Mahasiswa/i peminatan Ilmu Tanah Stambuk 2021 Program Studi Agroteknologi Fakultas Pertanian Universitas Sumatera Utara telah melaksanakan kunjungan belajar ke Kebun Tebu PTPN 2 Sei Semayang pada Jum’at (15/11) lalu. Kegiatan ini merupakan bagian dari pembelajaran langsung di lapangan pada mata kuliah Tanaman Perkebunan II (Kopi, Tebu, dan Kelapa) dengan dosen pengampu mata kuliah yaitu Bapak Dr. Ir. T. Irmansyah, M.P.
Kunjungan belajar ini mendapat antusias bukan hanya dari mahasiswa, namun juga PTPN 2 Sei Semayang sebagai tuan rumah. Mahasiswa/i dibawa langsung ke lahan budidaya PTPN 2 Sei Semayang untuk diperkenalkan teknik budidaya tanaman tebu dari proses penyiapan lahan, penanaman, perawatan hingga panen.
Pada kesempatan ini, Asisten Kebun Tebu PTPN 2, Alberto, mengungkapkan bahwa tebu memiliki prospek yang menjanjikan terlebih saat ini Indonesia sedang menuju swasembada gula, “sebelum terjun ke tebu, saya pernah bekerja pada komoditi kelapa sawit. Jadi, jika diminta untuk memilih menanam tebu atau sawit, saya lebih memilih tebu,” ungkapnya.
Hal tersebut karena menurut Alberto, tanaman tebu memiliki sejumlah kelebihan dibandingkan tanaman perkebunan lainnya, baik dari segi potensi usaha maupun kelayakan finansial. Tebu memiliki siklus panen yang relatif singkat, yaitu 10–14 bulan setelah tanam. Selain itu, tebu memiliki kemampuan untuk tumbuh kembali (ratoon cropping) hingga satu sampai dua kali setelah panen pertama tanpa perlu penanaman ulang. Sistem ini tidak hanya menghemat biaya operasional, tetapi juga memungkinkan petani mendapatkan Return on Investment (ROI) lebih cepat.
Selain potensi keuntungan yang besar, budidaya tebu juga menjanjikan peluang usaha yang stabil, bahkan di tengah krisis ekonomi. Permintaan terhadap gula cenderung konsisten, dan harga gula global menunjukkan tren meningkat. Data Bank Dunia pada Mei 2023 mengungkapkan harga rata-rata gula dunia mencapai USD 0,56 per kilogram (sekitar Rp. 8.389 per kilogram), naik 30,2% dibanding periode yang sama tahun sebelumnya. Hal ini mempertegas bahwa gula, sebagai kebutuhan pokok tetap memiliki daya tarik sebagai komoditas strategis.

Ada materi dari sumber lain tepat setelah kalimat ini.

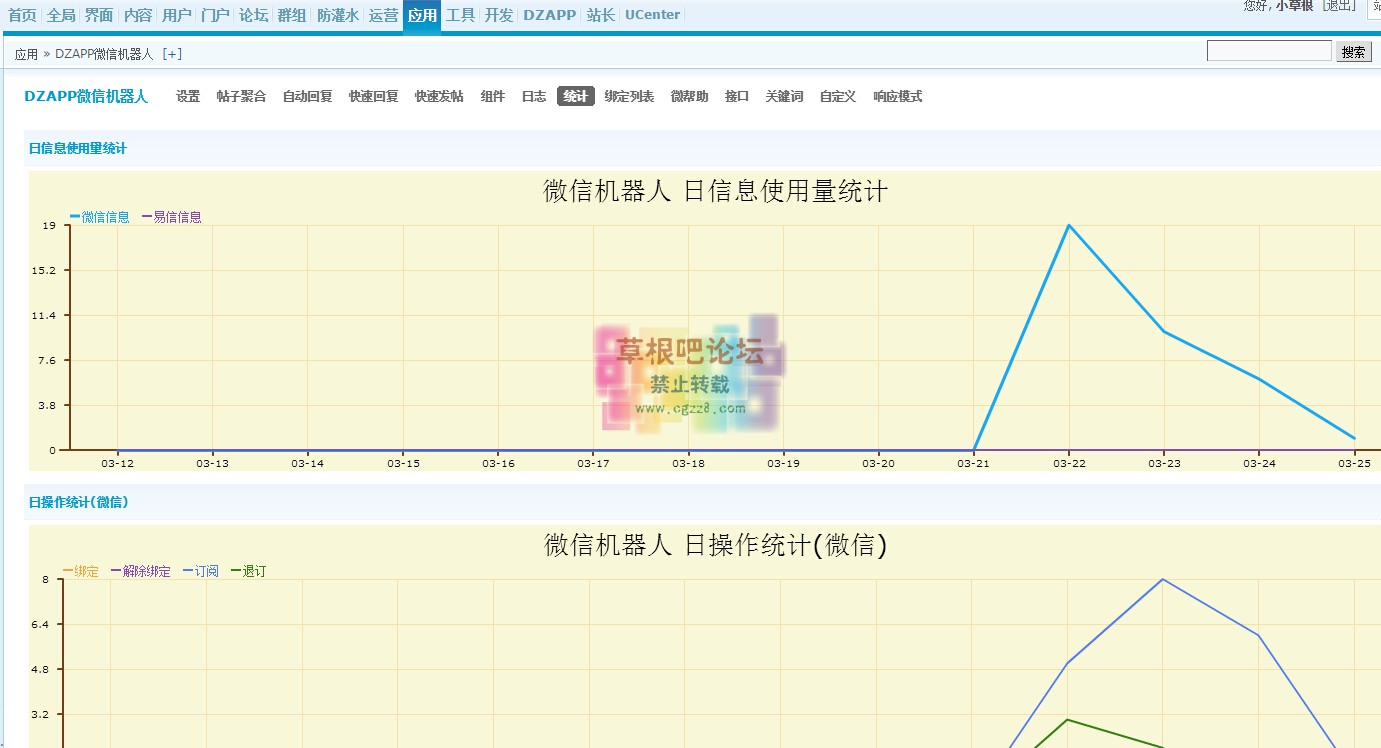Screen dimensions: 1381x748
Task: Switch to the 帖子聚合 tab
Action: [241, 96]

Jika ditelisik lebih jauh lagi, tebu ternyata memiliki keunggulan dalam diversifikasi produk yang mendukung pengembangan industri berbasis bioenergi, terutama di tengah transisi energi menuju pengurangan emisi karbon. Limbah tebu seperti bagasse dan molase, dapat dimanfaatkan untuk bioenergy yang menjadikannya komoditas ramah lingkungan yang relevan dengan tantangan zaman.
Selain itu, Alberto juga berpendapat bahwa budidaya tebu dinilai lebih aman dibandingkan kelapa sawit yang rentan mengalami pencurian. Hal ini tentunya dapat meminimalisir kerugian akibat akibat tindakan pencurian.
Dengan potensi besar ini, pengembangan budidaya tebu di Indonesia seharusnya menjadi prioritas. Dalam rangka menuju swasembada gula tahun 2024/2025, langkah strategis yang dapat dilakukan mencakup berbagai aspek teknis, kebijakan, dan infrastruktur untuk mendukung peningkatan produksi gula nasional.